Every record that follows should be output exactly as it is given.

>>>>

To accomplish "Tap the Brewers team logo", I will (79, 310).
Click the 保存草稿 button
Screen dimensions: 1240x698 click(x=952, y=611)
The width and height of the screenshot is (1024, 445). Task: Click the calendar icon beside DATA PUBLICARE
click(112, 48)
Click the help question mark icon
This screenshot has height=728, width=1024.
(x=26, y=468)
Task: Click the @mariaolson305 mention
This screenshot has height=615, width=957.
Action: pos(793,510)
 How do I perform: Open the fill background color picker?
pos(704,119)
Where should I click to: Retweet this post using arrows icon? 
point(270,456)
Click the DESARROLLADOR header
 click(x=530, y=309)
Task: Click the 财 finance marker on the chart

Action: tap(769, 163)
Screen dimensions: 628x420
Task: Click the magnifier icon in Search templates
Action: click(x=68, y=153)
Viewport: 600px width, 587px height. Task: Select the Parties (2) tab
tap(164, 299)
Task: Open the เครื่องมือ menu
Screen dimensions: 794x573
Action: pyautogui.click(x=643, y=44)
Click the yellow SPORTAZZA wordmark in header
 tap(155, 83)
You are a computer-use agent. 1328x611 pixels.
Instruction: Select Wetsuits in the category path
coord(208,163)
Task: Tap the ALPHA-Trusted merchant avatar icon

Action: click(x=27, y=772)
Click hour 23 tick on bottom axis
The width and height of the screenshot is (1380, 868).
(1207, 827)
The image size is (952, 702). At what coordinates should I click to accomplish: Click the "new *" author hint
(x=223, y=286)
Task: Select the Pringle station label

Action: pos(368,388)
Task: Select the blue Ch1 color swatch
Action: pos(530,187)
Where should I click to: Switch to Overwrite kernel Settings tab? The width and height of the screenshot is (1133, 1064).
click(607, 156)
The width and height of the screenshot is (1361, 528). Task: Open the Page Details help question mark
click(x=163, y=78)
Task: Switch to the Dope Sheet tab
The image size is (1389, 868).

<<<<

## Solution to this task
To accomplish "Tap the Brewers team logo", I will (79, 310).
Click the 保存草稿 button
Screen dimensions: 1240x698 click(x=952, y=611)
The width and height of the screenshot is (1024, 445). Task: Click the calendar icon beside DATA PUBLICARE
click(112, 48)
Click the help question mark icon
This screenshot has height=728, width=1024.
(x=26, y=468)
Task: Click the @mariaolson305 mention
This screenshot has height=615, width=957.
Action: pos(793,510)
 How do I perform: Open the fill background color picker?
pos(704,119)
Where should I click to: Retweet this post using arrows icon? 
point(270,456)
Click the DESARROLLADOR header
 click(x=530, y=309)
Task: Click the 财 finance marker on the chart

Action: tap(769, 163)
Screen dimensions: 628x420
Task: Click the magnifier icon in Search templates
Action: click(x=68, y=153)
Viewport: 600px width, 587px height. Task: Select the Parties (2) tab
tap(164, 299)
Task: Open the เครื่องมือ menu
Screen dimensions: 794x573
Action: pyautogui.click(x=643, y=44)
Click the yellow SPORTAZZA wordmark in header
 tap(155, 83)
You are a computer-use agent. 1328x611 pixels.
Instruction: Select Wetsuits in the category path
coord(208,163)
Task: Tap the ALPHA-Trusted merchant avatar icon

Action: click(x=27, y=772)
Click hour 23 tick on bottom axis
The width and height of the screenshot is (1380, 868).
(1207, 827)
The image size is (952, 702). At what coordinates should I click to accomplish: Click the "new *" author hint
(x=223, y=286)
Task: Select the Pringle station label

Action: pos(368,388)
Task: Select the blue Ch1 color swatch
Action: pos(530,187)
Where should I click to: Switch to Overwrite kernel Settings tab? The width and height of the screenshot is (1133, 1064).
click(607, 156)
The width and height of the screenshot is (1361, 528). Task: Open the Page Details help question mark
click(x=163, y=78)
Task: Switch to the Dope Sheet tab
The image size is (1389, 868).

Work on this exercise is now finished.